[Saved data entries]
%%
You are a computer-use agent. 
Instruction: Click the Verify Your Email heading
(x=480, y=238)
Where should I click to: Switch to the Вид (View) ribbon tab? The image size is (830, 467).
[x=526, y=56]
%%
Give back, word for word, the lines of the records that run from the one holding "Where should I" to the very last.

Output for this task ▸
Where should I click to: Switch to the Вид (View) ribbon tab? The image size is (830, 467).
[x=526, y=56]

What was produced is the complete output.